Influence of microRNA-34a on proliferation, invasion and metastasis of HCT116 cells

Abstract

The aim of the present study was to investigate the role of microRNA (miR)‑34a expression in the proliferation, invasion and metastasis of colon cancer and its underlying mechanisms. HCT116 cells were cultured in high‑sugar Dulbecco's modified Eagle's medium (DMEM) containing 10% fetal bovine serum and 1000U/ml penicillin‑streptomycin. Following digestion and resuspension, the cells were used for transfection, expression and western blot analysis. HCT116 cells from miR‑34a transfection, negative control and blank control groups were seeded into a 96‑well plate at a density of 105cells/ml, and 200µl complete DMEM was added. The data are presented as the mean±standard error. A one‑way analysis of variance was performed to compare groups. miR‑34a‑HCT116 cells demonstrated significantly increased expression levels of miR‑34a. The proliferation of HCT116 cells with overexpression of miR‑34a was significantly inhibited to 0.49±0.11 compared with the blank control group (P<0.001). Compared with the blank control and negative control groups, the protein expression levels of B‑cell lymphoma2 (Bcl‑2) were markedly reduced in the miR‑34a transfected group.

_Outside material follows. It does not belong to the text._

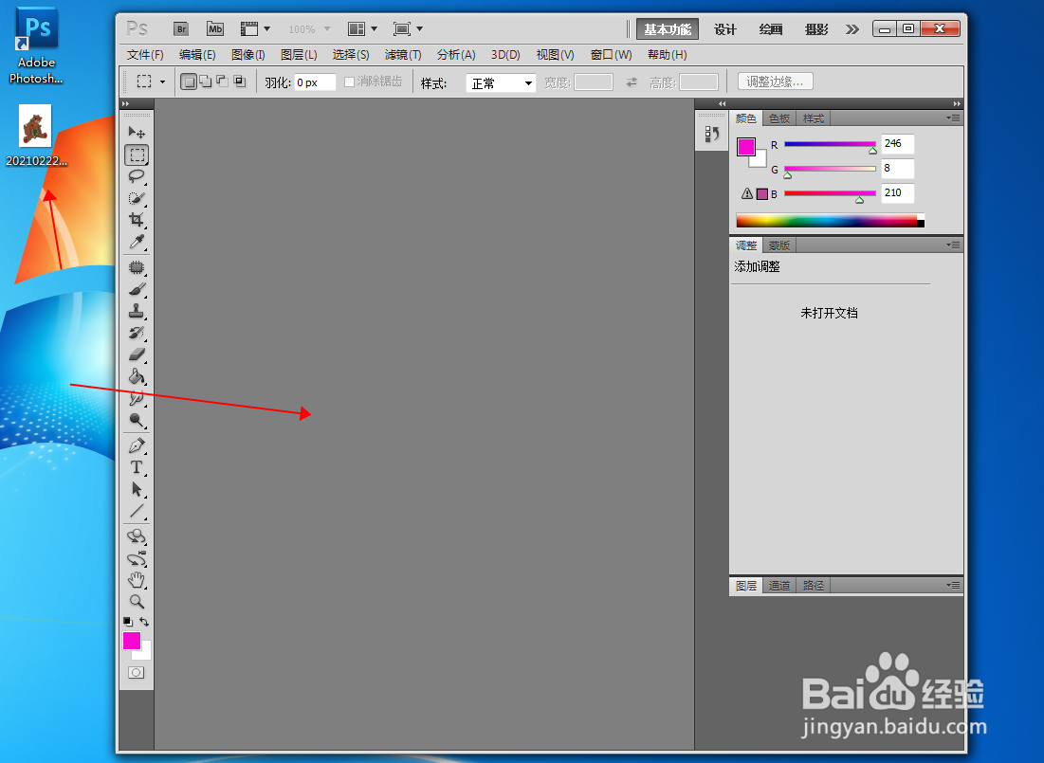The height and width of the screenshot is (763, 1044).
Task: Open the 样式 dropdown showing 正常
Action: pos(500,82)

Furthermore, the protein expression levels of Bcl‑2‑associated X protein were significantly increased and those of matrix metalloproteinase (MMP)‑2 and MMP‑9 were markedly reduced in the miR‑34a transfected group, MMP‑9 to a greater extent. The present study suggested that overexpression of miR‑34a may inhibit the proliferation, invasion and metastasis of HCT116 cells.